Sequel to the military takeover of Government in Niger Republic, the Economic Community of West African States, ECOWAS, (a regional body coordinating affairs among West African States), is reported to be mulling over the possibility of a military action against the new regime in order to restore democratic rule in that country. This much was gathered from the statement issued by the Nigerian head of state, President Ahmed Bola Tinubu, new ECOWAS president, while addressing the situation in Niger.

Tinubu’s indication came when Northern senators had cautioned against military action on the West African state by the Tinubu-led ECOWAS, warning against the dire consequences.

The Northern lawmakers led Sen. Abdul Ahmad Ningi (Bauchi), had also however, called for political and diplomatic means to restore democratic government in that country.

The forum, in a statement by its spokesperson, Suleiman A. Kawu Sumaila, cautioned that military force would cause the death of many innocent citizens in Niger Republic and seven Nigerian States that share borders with that country.
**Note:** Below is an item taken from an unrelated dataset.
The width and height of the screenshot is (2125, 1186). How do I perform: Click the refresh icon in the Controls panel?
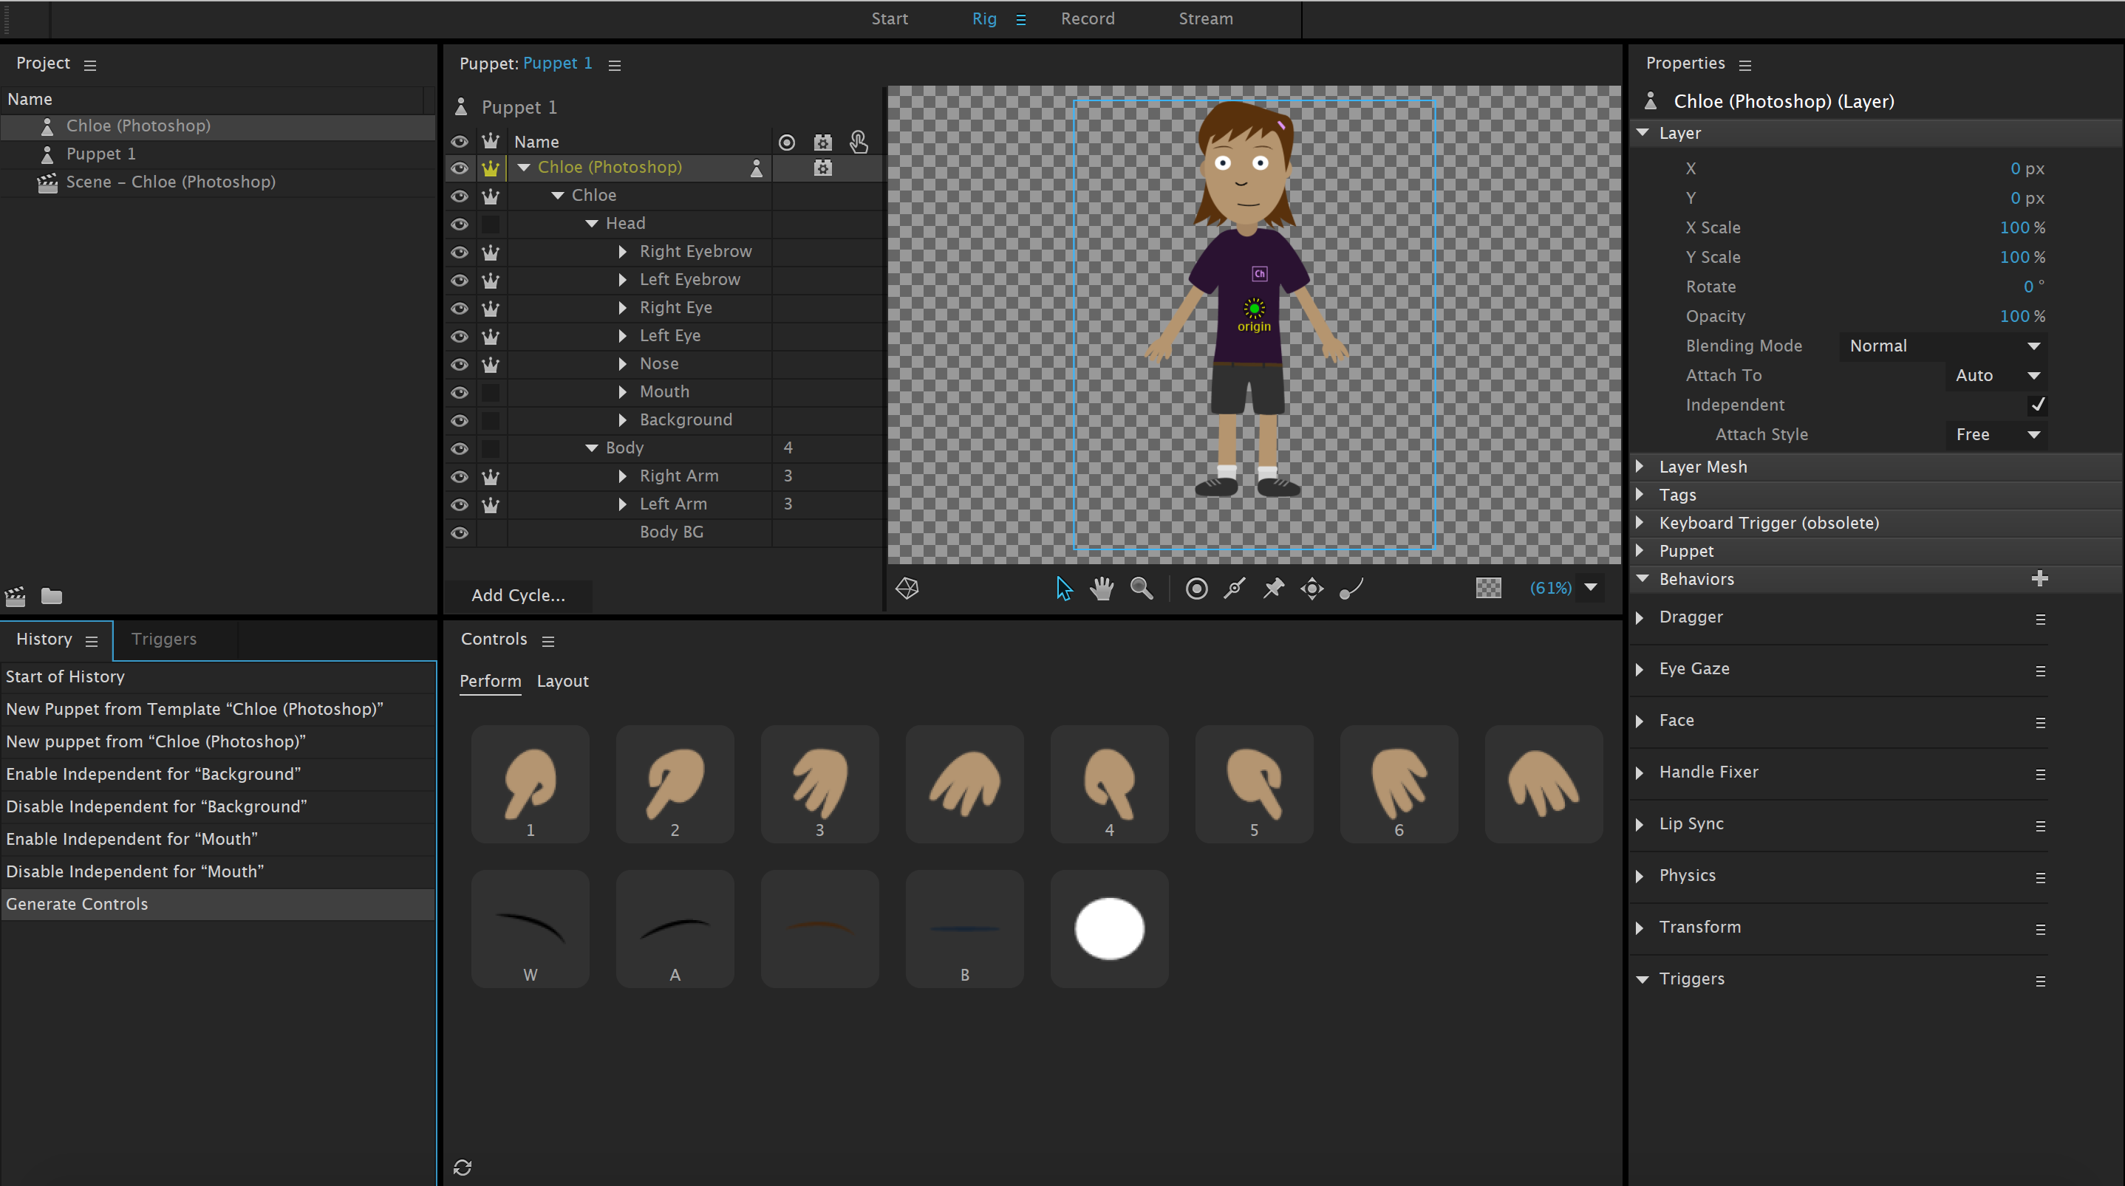coord(462,1166)

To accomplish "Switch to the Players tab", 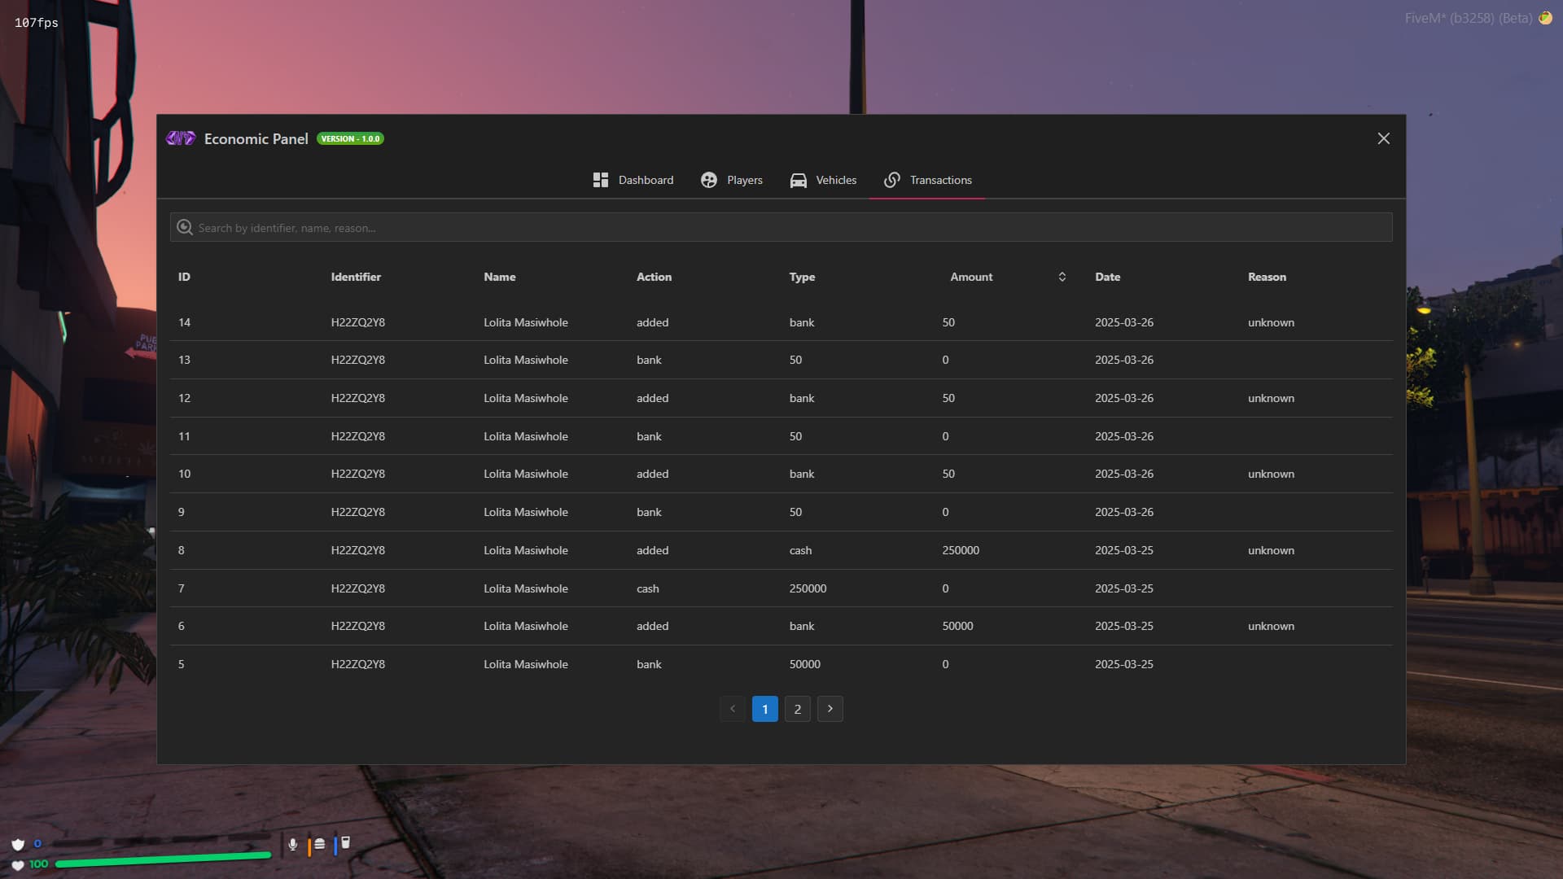I will (744, 180).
The statement said, ‘We take exception to use of military force until other avenues as mentioned above are exhausted as the consequences will be casualties among the innocent citizens who go about their daily business.

‘Besides, about seven northern states that share borders with Niger Republic; namely, Sokoto, Kebbi, Katsina, Zamfara, Jigawa, Yobe and Borno, will be negatively affected.
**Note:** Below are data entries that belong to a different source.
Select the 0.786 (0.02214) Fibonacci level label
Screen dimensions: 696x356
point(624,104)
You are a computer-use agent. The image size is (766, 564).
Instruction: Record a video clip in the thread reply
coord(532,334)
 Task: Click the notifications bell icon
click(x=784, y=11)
‘There is serious implication for our country if military force is used without exhausting all diplomatic channels.’

While we agree with the position of the Northern senators on the implications of waging war against Niger, we however want to raise what we consider a salient issue which not only ECOWAS seems to ignore and what the mother body in Africa, AFRICAN Union, AU, also ignores. That is the need to address the major factors that lead to coups.
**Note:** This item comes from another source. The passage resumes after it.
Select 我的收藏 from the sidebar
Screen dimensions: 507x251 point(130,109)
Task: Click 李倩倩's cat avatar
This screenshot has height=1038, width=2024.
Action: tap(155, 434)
Yes, ECOWAS and AU, seem to focus their attention on protecting themselves, using the two umbrella bodies, by resisting coups in member countries; probably mindful that they too could be affected by it at any point in time.

But then, they forget that coups, in most cases, are triggered by bad governance, faulty and flawed electoral process and the sit-tight leaders who keep elongating their tenures. These three factors are also like coups by the leaders against their people and are not something that should be glossed over.

But our leaders in Africa ignore this and are only after protecting their hide by moving against things they consider dangerous to them even when they happen in sovereign entities.

Look at the way the ECOWAS countries quickly made Nigeria’s president their new chairman despite knowing how he came on board and that his victory is still being challenged in court. Would anyone hope to get anything useful from such a body that turns a blind eye to matters of general interest but does everything to protect themselves, including going to war against sovereign countries?

It is in this light that we advise ECOWAS to shelve the idea of using military action against Niger. Apart from the dire consequences any war can bring to the region, it will  pay more for them to promote good governance and the right electoral process which is the bane of many African countries. Leaders who emerge through the right process are generally  deemed good enough for the job by the people and such people usually offer good leadership.

Rwanda, a formerly poor and war-ravaged country in Africa, is today one of the continent’s fasted growing economies and it is down to good leadership. It is not likely that anyone or group will like to truncate such a good government through a coup.

African leaders should wake up and embrace the proper things, be they under the aegis of ECOWAS or AU.